▶ [WHAT YOU ARE ASKED TO DO]: The answer should contain each record below, repeated exactly.
Start of AVAILABLE DATA
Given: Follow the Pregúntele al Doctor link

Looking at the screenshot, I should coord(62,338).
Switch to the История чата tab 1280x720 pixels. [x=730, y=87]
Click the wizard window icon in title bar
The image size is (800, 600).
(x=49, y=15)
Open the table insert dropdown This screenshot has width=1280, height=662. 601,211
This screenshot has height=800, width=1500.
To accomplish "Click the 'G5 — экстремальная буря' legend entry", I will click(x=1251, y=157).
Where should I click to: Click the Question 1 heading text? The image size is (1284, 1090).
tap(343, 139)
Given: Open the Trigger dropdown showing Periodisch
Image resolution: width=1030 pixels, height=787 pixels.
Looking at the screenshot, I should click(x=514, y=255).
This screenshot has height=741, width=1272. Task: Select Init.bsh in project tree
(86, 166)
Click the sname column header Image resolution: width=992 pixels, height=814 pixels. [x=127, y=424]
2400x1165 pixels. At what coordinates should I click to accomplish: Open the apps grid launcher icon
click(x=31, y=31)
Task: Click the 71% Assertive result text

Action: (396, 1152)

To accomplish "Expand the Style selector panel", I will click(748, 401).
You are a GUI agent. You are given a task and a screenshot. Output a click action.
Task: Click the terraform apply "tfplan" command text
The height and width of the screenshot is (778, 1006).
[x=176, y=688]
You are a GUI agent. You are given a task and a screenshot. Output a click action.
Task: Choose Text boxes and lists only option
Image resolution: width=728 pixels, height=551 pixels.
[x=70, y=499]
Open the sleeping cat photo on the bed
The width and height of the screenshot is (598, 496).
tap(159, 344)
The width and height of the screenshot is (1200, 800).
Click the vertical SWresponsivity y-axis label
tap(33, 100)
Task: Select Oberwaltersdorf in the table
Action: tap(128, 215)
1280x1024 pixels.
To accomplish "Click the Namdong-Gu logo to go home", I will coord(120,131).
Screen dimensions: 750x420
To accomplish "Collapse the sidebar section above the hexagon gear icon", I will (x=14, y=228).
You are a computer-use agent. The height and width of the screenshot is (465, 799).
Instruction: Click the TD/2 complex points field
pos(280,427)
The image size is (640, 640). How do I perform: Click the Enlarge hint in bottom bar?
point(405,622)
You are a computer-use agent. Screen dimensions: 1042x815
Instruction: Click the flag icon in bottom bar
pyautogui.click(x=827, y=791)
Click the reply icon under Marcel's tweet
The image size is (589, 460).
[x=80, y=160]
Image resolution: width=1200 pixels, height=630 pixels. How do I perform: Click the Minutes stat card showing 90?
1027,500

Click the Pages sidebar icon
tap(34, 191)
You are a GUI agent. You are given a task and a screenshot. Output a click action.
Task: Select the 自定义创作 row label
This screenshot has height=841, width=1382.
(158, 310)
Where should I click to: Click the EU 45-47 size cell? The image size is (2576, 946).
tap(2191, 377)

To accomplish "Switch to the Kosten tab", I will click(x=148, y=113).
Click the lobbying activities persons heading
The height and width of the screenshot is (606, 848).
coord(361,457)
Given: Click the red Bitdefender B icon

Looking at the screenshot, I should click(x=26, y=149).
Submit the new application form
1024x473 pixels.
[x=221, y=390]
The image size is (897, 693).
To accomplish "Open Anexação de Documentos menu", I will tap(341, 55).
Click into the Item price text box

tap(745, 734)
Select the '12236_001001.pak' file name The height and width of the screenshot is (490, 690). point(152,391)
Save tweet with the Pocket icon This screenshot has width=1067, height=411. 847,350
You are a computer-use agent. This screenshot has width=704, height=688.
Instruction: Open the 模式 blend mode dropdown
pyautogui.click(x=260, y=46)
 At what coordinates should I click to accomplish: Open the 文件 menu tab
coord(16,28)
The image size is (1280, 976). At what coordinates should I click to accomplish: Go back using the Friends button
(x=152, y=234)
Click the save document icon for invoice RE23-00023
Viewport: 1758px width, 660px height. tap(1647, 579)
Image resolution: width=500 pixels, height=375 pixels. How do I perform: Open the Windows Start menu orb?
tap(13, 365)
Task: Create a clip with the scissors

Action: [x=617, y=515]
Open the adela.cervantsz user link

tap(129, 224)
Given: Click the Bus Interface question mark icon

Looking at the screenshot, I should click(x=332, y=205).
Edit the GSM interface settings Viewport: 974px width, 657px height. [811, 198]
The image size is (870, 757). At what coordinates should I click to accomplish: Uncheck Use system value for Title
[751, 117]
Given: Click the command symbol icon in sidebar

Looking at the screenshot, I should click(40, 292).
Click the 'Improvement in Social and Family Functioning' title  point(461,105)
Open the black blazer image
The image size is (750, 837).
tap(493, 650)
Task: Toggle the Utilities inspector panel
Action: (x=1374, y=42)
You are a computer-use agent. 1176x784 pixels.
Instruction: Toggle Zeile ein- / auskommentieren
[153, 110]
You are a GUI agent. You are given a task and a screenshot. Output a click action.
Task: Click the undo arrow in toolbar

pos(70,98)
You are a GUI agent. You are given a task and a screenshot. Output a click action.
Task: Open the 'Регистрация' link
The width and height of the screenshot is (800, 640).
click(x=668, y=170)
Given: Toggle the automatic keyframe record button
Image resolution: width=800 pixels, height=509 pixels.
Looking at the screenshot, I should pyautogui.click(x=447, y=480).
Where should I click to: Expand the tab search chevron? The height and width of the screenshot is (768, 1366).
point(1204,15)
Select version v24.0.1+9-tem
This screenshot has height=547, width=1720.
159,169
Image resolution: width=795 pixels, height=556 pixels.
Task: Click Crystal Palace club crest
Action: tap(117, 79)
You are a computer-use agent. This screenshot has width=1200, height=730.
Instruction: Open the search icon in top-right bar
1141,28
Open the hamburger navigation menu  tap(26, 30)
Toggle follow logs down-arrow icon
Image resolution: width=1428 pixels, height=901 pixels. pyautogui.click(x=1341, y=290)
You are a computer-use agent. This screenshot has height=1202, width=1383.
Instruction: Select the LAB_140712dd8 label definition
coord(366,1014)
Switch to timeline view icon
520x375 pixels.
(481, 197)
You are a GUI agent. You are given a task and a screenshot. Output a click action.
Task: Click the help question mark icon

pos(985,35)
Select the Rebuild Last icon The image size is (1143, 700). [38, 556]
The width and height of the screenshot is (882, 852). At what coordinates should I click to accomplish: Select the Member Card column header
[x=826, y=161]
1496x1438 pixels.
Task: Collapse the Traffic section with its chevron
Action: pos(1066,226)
End of AVAILABLE DATA
▶ [OUTPUT]:
Given: Follow the Pregúntele al Doctor link

Looking at the screenshot, I should coord(62,338).
Switch to the История чата tab 1280x720 pixels. [x=730, y=87]
Click the wizard window icon in title bar
The image size is (800, 600).
(x=49, y=15)
Open the table insert dropdown This screenshot has width=1280, height=662. 601,211
This screenshot has height=800, width=1500.
To accomplish "Click the 'G5 — экстремальная буря' legend entry", I will click(x=1251, y=157).
Where should I click to: Click the Question 1 heading text? The image size is (1284, 1090).
tap(343, 139)
Given: Open the Trigger dropdown showing Periodisch
Image resolution: width=1030 pixels, height=787 pixels.
Looking at the screenshot, I should click(x=514, y=255).
This screenshot has height=741, width=1272. Task: Select Init.bsh in project tree
(86, 166)
Click the sname column header Image resolution: width=992 pixels, height=814 pixels. [x=127, y=424]
2400x1165 pixels. At what coordinates should I click to accomplish: Open the apps grid launcher icon
click(x=31, y=31)
Task: Click the 71% Assertive result text

Action: (396, 1152)

To accomplish "Expand the Style selector panel", I will click(748, 401).
You are a GUI agent. You are given a task and a screenshot. Output a click action.
Task: Click the terraform apply "tfplan" command text
The height and width of the screenshot is (778, 1006).
[x=176, y=688]
You are a GUI agent. You are given a task and a screenshot. Output a click action.
Task: Choose Text boxes and lists only option
Image resolution: width=728 pixels, height=551 pixels.
[x=70, y=499]
Open the sleeping cat photo on the bed
The width and height of the screenshot is (598, 496).
tap(159, 344)
The width and height of the screenshot is (1200, 800).
Click the vertical SWresponsivity y-axis label
tap(33, 100)
Task: Select Oberwaltersdorf in the table
Action: tap(128, 215)
1280x1024 pixels.
To accomplish "Click the Namdong-Gu logo to go home", I will coord(120,131).
Screen dimensions: 750x420
To accomplish "Collapse the sidebar section above the hexagon gear icon", I will (x=14, y=228).
You are a computer-use agent. The height and width of the screenshot is (465, 799).
Instruction: Click the TD/2 complex points field
pos(280,427)
The image size is (640, 640). How do I perform: Click the Enlarge hint in bottom bar?
point(405,622)
You are a computer-use agent. Screen dimensions: 1042x815
Instruction: Click the flag icon in bottom bar
pyautogui.click(x=827, y=791)
Click the reply icon under Marcel's tweet
The image size is (589, 460).
[x=80, y=160]
Image resolution: width=1200 pixels, height=630 pixels. How do I perform: Click the Minutes stat card showing 90?
1027,500

Click the Pages sidebar icon
tap(34, 191)
You are a GUI agent. You are given a task and a screenshot. Output a click action.
Task: Select the 自定义创作 row label
This screenshot has height=841, width=1382.
(158, 310)
Where should I click to: Click the EU 45-47 size cell? The image size is (2576, 946).
tap(2191, 377)

To accomplish "Switch to the Kosten tab", I will click(x=148, y=113).
Click the lobbying activities persons heading
The height and width of the screenshot is (606, 848).
coord(361,457)
Given: Click the red Bitdefender B icon

Looking at the screenshot, I should click(x=26, y=149).
Submit the new application form
1024x473 pixels.
[x=221, y=390]
The image size is (897, 693).
To accomplish "Open Anexação de Documentos menu", I will tap(341, 55).
Click into the Item price text box

tap(745, 734)
Select the '12236_001001.pak' file name The height and width of the screenshot is (490, 690). point(152,391)
Save tweet with the Pocket icon This screenshot has width=1067, height=411. 847,350
You are a computer-use agent. This screenshot has width=704, height=688.
Instruction: Open the 模式 blend mode dropdown
pyautogui.click(x=260, y=46)
 At what coordinates should I click to accomplish: Open the 文件 menu tab
coord(16,28)
The image size is (1280, 976). At what coordinates should I click to accomplish: Go back using the Friends button
(x=152, y=234)
Click the save document icon for invoice RE23-00023
Viewport: 1758px width, 660px height. tap(1647, 579)
Image resolution: width=500 pixels, height=375 pixels. How do I perform: Open the Windows Start menu orb?
tap(13, 365)
Task: Create a clip with the scissors

Action: [x=617, y=515]
Open the adela.cervantsz user link

tap(129, 224)
Given: Click the Bus Interface question mark icon

Looking at the screenshot, I should click(x=332, y=205).
Edit the GSM interface settings Viewport: 974px width, 657px height. [811, 198]
The image size is (870, 757). At what coordinates should I click to accomplish: Uncheck Use system value for Title
[751, 117]
Given: Click the command symbol icon in sidebar

Looking at the screenshot, I should click(40, 292).
Click the 'Improvement in Social and Family Functioning' title  point(461,105)
Open the black blazer image
The image size is (750, 837).
tap(493, 650)
Task: Toggle the Utilities inspector panel
Action: (x=1374, y=42)
You are a computer-use agent. 1176x784 pixels.
Instruction: Toggle Zeile ein- / auskommentieren
[153, 110]
You are a GUI agent. You are given a task and a screenshot. Output a click action.
Task: Click the undo arrow in toolbar

pos(70,98)
You are a GUI agent. You are given a task and a screenshot. Output a click action.
Task: Open the 'Регистрация' link
The width and height of the screenshot is (800, 640).
click(x=668, y=170)
Given: Toggle the automatic keyframe record button
Image resolution: width=800 pixels, height=509 pixels.
Looking at the screenshot, I should pyautogui.click(x=447, y=480).
Where should I click to: Expand the tab search chevron? The height and width of the screenshot is (768, 1366).
point(1204,15)
Select version v24.0.1+9-tem
This screenshot has height=547, width=1720.
159,169
Image resolution: width=795 pixels, height=556 pixels.
Task: Click Crystal Palace club crest
Action: tap(117, 79)
You are a computer-use agent. This screenshot has width=1200, height=730.
Instruction: Open the search icon in top-right bar
1141,28
Open the hamburger navigation menu  tap(26, 30)
Toggle follow logs down-arrow icon
Image resolution: width=1428 pixels, height=901 pixels. pyautogui.click(x=1341, y=290)
You are a computer-use agent. This screenshot has height=1202, width=1383.
Instruction: Select the LAB_140712dd8 label definition
coord(366,1014)
Switch to timeline view icon
520x375 pixels.
(481, 197)
You are a GUI agent. You are given a task and a screenshot. Output a click action.
Task: Click the help question mark icon

pos(985,35)
Select the Rebuild Last icon The image size is (1143, 700). [38, 556]
The width and height of the screenshot is (882, 852). At what coordinates should I click to accomplish: Select the Member Card column header
[x=826, y=161]
1496x1438 pixels.
Task: Collapse the Traffic section with its chevron
Action: pos(1066,226)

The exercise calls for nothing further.